== PAGE EXCERPT ==

The record for the most rainfall in June was set in 1874 with 11.67 inches.

We’ll finish at about 11.35 inches.

So close.

So…it’s only natural to question the accuracy of our ancestors.

“Our measurements for precipitation, specifically rainfall in 1874 were quite good,” said Greg Spoden, a climatologist with the DNR.

He says the official rain measurement used then is pretty similar to today’s.

“It would have looked very similar to this: An outer funnel that directs water into an inner funnel. It would have been on the roof of a building at the corner of Kellog and Market Street in downtown St. Paul,” Spoden said.

The Army had a branch called the Signal Service that used metallic a rain gauge to keep track of rainfall.

Systematic measurements began in 1871 and a calibrated stick gave them the official reading.

“It would have been very accurate,” Spoden said.

The gauge was moved from St. Paul to Minneapolis and then in 1938, it was moved to the Minneapolis-St. Paul International Airport for the official reading.

Today, the device is stainless steel and it sits on the tarmac in the Northwest corner of the airport.

===
== DATASET EXTRACT ==

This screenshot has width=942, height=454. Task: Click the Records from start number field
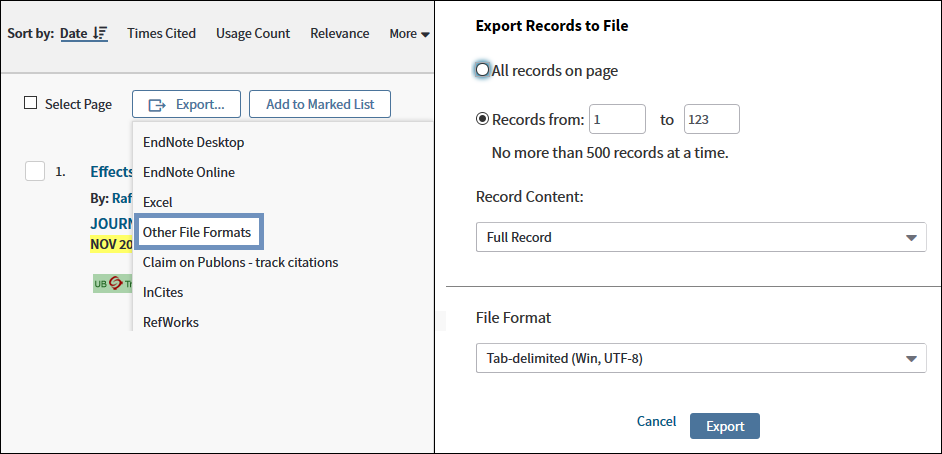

===

PROBLEMS:
A. List every year mentioned in the passage on the June rainfall record.
B. Write what comes next in the passage on the June rainfall record, picking up after its final sentence.

ANSWER SET:
A. 1874, 1871, 1938

B.
“We would have preferred to have a long-term record at one location but that’s not possible,” Spoden said.

Even though the location changed, Spoden says a data log from 1874 shows how meticulous the Signal Service was.

While radar technology has changed as much as the weather over the decades, at least some things remain relatively the same.

“With rain we can make appropriate measurements down to 1-100th’s of an inch,” Spoden said.

He says temperature readings haven’t changed much either, but measuring the atmosphere really took off after World War II.

Pilots on bombing raids couldn’t figure out why they were burning so much fuel in the jet stream.

That’s how weather balloons got started

Today, the National Weather Service sends up two balloons a day to measure the upper atmosphere.